Para alguns, como tem observado o Papa Francisco em seu pontificado, esse relato pode soar um tanto estranho e fora de época porque nada a respeito lhes foi ensinado. Em todo caso, o ponto alto da confissão de Tolstói está na frase seguinte, que é igualmente o ponto distintivo que marcou e marcará toda e qualquer geração em relação à fé no Deus Uno e Trino:

"De acordo com o que me lembro, nunca acreditei seriamente, tinha apenas confiança naquilo que me fora ensinado e no que os adultos preparavam para mim; mas essa confiança era muito instável."

A mudança de perspectiva e a busca de Tolstói por Deus, anos mais tarde, não decorreram somente de raciocínios filosóficos, mas de um sentimento que, conforme ele conta, provinha do coração e da interrogação sobre o sentido da sua própria existência, enquanto transitava entre os argumentos filosóficos de Kant e Schopenhauer sobre a impossibilidade de provar a existência de Deus e as suas próprias preces Àquele que buscava:

"Apesar de estar bastante convencido da impossibilidade de provar a existência de Deus (Kant demonstrou e eu bem entendi que isso não pode ser comprovado), mesmo assim eu procurava Deus, esperava encontrá-Lo e, por força de um velho hábito, dirigia uma prece Àquele que procurava e não encontrava.

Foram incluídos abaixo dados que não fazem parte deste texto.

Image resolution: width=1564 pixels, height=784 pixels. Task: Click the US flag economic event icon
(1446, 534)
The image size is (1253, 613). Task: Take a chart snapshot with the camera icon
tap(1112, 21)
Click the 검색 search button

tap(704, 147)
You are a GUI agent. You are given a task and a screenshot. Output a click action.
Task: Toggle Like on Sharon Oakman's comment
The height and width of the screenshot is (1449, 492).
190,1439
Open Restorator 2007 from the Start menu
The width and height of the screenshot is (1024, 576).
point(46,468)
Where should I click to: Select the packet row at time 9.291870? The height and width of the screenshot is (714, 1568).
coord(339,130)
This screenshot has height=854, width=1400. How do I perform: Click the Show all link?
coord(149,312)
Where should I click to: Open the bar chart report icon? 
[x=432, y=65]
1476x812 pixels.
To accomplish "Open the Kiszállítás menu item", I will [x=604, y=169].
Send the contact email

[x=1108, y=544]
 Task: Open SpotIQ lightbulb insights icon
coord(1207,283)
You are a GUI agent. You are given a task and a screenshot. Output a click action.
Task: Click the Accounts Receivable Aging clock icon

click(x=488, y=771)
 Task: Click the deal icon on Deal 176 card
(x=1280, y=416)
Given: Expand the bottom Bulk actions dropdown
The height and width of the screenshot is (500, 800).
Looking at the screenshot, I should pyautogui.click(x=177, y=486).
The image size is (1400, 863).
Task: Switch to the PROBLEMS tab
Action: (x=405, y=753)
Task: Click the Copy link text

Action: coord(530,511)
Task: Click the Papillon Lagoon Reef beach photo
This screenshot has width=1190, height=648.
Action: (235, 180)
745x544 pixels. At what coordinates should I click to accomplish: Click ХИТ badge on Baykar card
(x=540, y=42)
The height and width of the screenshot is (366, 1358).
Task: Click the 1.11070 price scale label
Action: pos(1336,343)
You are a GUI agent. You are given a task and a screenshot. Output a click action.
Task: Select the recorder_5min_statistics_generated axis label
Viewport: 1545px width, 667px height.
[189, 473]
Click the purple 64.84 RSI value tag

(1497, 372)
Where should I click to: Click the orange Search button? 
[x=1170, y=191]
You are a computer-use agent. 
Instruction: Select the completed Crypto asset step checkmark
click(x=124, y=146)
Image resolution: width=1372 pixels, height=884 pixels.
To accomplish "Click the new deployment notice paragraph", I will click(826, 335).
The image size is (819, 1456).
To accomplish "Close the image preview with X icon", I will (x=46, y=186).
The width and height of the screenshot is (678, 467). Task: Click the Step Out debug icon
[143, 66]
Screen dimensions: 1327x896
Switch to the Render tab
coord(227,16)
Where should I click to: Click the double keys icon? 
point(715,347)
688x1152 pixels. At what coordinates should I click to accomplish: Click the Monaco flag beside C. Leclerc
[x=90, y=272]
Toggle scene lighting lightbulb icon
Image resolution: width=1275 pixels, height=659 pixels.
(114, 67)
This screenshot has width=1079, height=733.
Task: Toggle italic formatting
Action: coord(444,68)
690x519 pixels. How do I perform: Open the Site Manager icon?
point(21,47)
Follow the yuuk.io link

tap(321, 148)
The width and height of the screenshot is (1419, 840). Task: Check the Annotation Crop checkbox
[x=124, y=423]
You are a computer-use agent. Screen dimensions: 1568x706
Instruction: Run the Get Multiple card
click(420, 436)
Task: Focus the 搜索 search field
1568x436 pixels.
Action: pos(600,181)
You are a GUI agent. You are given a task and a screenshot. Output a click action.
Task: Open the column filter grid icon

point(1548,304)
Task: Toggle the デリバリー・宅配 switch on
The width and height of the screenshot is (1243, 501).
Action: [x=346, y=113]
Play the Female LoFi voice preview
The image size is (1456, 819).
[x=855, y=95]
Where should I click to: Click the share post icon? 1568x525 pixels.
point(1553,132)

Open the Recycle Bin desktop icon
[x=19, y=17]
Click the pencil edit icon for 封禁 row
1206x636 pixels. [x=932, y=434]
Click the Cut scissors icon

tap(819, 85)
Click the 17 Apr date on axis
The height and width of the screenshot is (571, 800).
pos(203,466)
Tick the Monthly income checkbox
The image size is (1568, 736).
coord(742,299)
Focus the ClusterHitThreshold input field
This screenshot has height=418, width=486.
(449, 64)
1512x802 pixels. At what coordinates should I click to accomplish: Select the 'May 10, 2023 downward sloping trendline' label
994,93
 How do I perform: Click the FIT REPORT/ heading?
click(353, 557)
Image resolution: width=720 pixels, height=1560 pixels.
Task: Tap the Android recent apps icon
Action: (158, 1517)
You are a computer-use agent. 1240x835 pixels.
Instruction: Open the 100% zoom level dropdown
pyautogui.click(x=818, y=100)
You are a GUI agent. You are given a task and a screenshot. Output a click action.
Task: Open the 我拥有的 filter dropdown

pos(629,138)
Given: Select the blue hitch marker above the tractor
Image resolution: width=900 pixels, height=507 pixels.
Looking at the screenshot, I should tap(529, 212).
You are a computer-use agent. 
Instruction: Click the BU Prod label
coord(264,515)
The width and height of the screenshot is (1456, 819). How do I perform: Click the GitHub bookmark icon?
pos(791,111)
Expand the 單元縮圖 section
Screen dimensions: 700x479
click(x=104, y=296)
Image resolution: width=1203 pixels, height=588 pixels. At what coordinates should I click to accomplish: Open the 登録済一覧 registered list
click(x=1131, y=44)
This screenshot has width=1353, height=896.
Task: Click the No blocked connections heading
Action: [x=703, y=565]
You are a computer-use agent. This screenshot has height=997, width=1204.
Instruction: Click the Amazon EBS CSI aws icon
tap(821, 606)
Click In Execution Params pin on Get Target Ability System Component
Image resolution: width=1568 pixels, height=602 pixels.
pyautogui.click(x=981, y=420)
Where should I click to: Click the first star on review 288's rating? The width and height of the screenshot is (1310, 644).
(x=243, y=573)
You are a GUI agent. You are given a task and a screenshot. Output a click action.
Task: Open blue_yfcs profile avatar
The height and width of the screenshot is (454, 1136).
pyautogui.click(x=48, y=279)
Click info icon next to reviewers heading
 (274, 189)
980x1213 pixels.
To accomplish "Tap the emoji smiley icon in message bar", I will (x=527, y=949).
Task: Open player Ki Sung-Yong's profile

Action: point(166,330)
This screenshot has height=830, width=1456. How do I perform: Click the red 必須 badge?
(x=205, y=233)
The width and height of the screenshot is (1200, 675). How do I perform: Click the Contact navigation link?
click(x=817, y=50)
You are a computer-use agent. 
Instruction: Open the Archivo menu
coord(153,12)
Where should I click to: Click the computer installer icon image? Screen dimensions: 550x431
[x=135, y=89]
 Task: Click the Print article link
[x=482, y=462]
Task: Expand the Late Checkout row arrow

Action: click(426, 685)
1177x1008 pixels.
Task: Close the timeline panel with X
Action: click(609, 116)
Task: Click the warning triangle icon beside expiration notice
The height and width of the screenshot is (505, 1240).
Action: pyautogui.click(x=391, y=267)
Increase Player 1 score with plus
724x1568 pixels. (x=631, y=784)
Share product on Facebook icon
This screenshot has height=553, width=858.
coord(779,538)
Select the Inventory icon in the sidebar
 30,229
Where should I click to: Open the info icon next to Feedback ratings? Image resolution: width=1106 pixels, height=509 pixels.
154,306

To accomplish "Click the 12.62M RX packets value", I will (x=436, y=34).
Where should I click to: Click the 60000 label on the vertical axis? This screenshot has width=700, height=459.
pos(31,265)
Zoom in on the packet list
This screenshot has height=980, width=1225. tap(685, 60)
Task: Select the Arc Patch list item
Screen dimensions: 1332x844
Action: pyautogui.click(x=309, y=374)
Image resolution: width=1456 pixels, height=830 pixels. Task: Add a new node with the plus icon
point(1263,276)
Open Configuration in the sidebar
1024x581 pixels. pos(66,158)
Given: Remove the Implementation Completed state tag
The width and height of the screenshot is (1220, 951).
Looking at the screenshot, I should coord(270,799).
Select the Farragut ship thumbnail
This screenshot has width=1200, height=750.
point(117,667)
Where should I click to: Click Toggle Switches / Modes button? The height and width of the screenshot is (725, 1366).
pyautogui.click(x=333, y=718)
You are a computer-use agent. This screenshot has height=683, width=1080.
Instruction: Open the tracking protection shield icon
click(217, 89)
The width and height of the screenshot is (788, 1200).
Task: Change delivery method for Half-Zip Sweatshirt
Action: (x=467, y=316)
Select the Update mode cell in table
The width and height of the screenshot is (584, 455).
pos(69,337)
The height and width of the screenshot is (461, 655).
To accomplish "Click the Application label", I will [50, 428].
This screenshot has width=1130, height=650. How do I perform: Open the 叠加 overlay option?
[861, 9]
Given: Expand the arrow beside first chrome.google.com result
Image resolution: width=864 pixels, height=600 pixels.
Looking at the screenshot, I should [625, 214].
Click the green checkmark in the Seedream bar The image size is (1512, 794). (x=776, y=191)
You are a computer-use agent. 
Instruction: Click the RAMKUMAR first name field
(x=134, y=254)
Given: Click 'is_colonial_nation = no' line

Ora eu questionava em minha mente os argumentos de Kant e Schopenhauer sobre a impossibilidade de provar a existência de Deus, ora começava a refutá-los. A razão não é uma categoria do pensamento como o espaço e o tempo, eu dizia a mim mesmo. Se eu existo, para isso há razão, a razão das razões. E essa razão de tudo é aquilo que chamam de Deus; eu me detinha nesse pensamento e tentava com todo o meu ser tomar consciência dessa razão. E, tão logo eu entendia que há uma força sob cujo poder estou, imediatamente sentia a possibilidade de viver. Mas me perguntava: 'O que é essa razão, essa força? Como devo pensar sobre ela, como devo me relacionar com aquilo que chamo de Deus? E apenas respostas familiares me vinham à mente: 'Ele é o Criador, o Onisciente'. Essas respostas não me satisfaziam, e eu sentia que algo necessário para a vida desaparecia dentro de mim. Ficava horrorizado e começava a rezar para Aquele que estava procurando para que Ele me ajudasse. E, quanto mais eu rezava, ficava cada vez mais claro para mim que Ele não me ouvia e que não há ninguém a quem se possa dirigir. Com o desprezo no coração por saber que não existe Deus, falei: 'Deus, me perdoa, me salva! Deus, me ensina, meu Deus!'. Mas ninguém me perdoava e eu sentia que minha vida estava em suspenso."

 


"Os últimos dias de Tolstói" é uma coletânea de ensaios, cartas, parábolas e fragmentos de obras do escritor russo (Foto: Reprodução)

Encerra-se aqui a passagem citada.